Saved entries:
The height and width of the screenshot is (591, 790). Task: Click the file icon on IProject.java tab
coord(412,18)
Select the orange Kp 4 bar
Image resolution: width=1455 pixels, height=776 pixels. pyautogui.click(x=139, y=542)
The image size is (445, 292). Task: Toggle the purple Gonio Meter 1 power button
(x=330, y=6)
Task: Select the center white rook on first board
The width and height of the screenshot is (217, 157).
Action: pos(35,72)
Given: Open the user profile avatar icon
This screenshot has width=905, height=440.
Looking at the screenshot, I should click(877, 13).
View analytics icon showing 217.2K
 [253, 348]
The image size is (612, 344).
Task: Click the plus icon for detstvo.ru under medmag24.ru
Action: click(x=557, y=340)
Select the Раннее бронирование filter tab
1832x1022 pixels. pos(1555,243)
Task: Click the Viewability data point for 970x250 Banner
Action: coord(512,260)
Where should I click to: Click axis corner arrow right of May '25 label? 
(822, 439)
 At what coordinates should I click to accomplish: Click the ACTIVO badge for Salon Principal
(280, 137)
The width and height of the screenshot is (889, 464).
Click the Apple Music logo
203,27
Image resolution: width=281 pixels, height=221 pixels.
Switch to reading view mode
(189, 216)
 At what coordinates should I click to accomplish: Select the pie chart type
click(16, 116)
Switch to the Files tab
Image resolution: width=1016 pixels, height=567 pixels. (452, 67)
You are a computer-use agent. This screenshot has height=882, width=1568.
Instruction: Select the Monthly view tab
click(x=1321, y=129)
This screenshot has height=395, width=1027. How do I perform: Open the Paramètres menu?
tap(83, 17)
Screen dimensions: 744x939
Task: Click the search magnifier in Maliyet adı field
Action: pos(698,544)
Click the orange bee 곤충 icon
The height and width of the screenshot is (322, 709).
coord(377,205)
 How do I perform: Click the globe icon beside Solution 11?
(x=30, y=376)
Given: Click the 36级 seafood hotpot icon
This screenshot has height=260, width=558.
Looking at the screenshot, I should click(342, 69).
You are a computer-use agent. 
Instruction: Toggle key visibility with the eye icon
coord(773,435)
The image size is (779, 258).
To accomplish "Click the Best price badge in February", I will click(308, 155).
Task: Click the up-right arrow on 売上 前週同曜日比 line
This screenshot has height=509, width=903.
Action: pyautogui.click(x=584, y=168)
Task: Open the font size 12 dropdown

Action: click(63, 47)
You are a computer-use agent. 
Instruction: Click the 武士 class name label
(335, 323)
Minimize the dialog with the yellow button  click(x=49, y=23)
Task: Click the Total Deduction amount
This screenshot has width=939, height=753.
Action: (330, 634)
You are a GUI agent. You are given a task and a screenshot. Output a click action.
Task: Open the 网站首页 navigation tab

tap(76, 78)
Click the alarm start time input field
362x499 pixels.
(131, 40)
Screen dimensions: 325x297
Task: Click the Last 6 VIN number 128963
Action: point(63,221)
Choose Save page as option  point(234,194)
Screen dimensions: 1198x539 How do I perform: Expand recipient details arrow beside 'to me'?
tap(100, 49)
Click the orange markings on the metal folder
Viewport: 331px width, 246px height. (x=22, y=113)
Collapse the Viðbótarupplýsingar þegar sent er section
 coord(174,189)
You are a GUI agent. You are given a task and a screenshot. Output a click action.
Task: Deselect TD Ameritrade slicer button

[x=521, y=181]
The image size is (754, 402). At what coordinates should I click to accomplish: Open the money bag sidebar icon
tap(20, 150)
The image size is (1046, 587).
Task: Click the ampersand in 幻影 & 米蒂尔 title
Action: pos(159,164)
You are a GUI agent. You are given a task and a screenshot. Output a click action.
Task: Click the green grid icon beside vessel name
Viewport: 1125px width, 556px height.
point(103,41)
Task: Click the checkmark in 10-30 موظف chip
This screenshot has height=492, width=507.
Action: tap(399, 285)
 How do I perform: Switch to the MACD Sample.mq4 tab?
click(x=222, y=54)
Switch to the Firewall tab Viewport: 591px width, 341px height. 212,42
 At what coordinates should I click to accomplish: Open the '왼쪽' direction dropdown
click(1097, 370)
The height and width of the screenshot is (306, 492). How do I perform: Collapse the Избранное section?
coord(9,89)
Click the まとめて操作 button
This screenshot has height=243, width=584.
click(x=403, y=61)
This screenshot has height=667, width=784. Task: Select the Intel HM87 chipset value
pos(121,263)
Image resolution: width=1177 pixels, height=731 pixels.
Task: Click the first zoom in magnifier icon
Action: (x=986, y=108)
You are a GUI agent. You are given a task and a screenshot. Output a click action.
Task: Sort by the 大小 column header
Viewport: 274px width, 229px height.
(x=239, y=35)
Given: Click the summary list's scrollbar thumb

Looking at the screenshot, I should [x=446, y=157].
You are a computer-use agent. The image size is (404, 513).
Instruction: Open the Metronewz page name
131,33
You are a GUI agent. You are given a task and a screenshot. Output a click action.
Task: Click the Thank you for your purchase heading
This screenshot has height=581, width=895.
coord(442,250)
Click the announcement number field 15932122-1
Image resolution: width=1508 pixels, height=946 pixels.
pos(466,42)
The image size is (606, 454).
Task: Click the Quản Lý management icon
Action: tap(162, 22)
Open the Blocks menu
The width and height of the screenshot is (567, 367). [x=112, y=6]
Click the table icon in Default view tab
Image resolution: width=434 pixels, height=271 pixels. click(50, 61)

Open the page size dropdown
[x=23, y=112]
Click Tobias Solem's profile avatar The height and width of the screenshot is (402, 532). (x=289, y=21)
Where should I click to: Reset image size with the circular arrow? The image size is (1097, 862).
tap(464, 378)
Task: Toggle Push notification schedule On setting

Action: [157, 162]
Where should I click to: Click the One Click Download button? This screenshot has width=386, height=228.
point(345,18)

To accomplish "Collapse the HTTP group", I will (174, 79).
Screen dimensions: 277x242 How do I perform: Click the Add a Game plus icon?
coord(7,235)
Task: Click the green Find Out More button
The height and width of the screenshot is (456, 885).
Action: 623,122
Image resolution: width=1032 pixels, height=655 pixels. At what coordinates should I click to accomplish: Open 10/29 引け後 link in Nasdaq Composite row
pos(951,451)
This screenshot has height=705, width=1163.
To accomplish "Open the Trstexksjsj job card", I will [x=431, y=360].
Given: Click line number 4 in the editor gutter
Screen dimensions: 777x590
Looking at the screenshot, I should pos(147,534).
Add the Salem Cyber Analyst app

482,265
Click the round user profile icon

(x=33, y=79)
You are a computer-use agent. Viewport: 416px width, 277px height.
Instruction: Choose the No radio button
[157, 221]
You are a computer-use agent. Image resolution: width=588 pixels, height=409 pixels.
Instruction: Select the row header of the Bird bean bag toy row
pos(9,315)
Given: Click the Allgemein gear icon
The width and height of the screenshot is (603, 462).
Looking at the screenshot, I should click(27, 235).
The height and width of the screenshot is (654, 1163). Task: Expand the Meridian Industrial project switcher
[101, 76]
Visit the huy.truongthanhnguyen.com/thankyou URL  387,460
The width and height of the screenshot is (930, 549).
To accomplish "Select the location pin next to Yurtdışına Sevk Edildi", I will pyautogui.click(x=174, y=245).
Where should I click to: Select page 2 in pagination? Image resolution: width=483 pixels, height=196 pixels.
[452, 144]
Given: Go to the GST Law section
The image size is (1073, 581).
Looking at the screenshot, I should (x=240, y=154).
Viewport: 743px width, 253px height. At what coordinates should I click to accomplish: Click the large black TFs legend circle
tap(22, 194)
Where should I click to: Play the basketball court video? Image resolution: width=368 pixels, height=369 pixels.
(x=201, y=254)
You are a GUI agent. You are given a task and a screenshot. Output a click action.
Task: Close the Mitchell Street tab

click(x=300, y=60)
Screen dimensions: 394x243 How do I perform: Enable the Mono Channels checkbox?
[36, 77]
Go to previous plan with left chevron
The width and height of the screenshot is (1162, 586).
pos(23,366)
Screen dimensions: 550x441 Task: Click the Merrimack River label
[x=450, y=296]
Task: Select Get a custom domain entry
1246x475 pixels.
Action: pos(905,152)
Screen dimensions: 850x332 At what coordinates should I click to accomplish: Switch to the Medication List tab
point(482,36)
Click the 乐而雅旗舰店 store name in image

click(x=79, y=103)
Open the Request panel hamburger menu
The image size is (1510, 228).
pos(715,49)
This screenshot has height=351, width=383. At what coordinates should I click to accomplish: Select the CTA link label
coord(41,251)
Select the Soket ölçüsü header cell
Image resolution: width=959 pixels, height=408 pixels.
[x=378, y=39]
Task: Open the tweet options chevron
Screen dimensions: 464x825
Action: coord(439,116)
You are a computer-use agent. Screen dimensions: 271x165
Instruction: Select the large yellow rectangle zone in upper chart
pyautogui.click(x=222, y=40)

■ Description of the task
What is needed is each line from the records with the word "computer" in it.

■ Answer box
You are a computer-use agent. This screenshot has height=882, width=1568.
You are a computer-use agent. 
You are a computer-use agent. 
You are a computer-use agent. The image size is (404, 513).
You are a computer-use agent. Viewport: 416px width, 277px height.
You are a computer-use agent. Image resolution: width=588 pixels, height=409 pixels.
You are a computer-use agent. Screen dimensions: 271x165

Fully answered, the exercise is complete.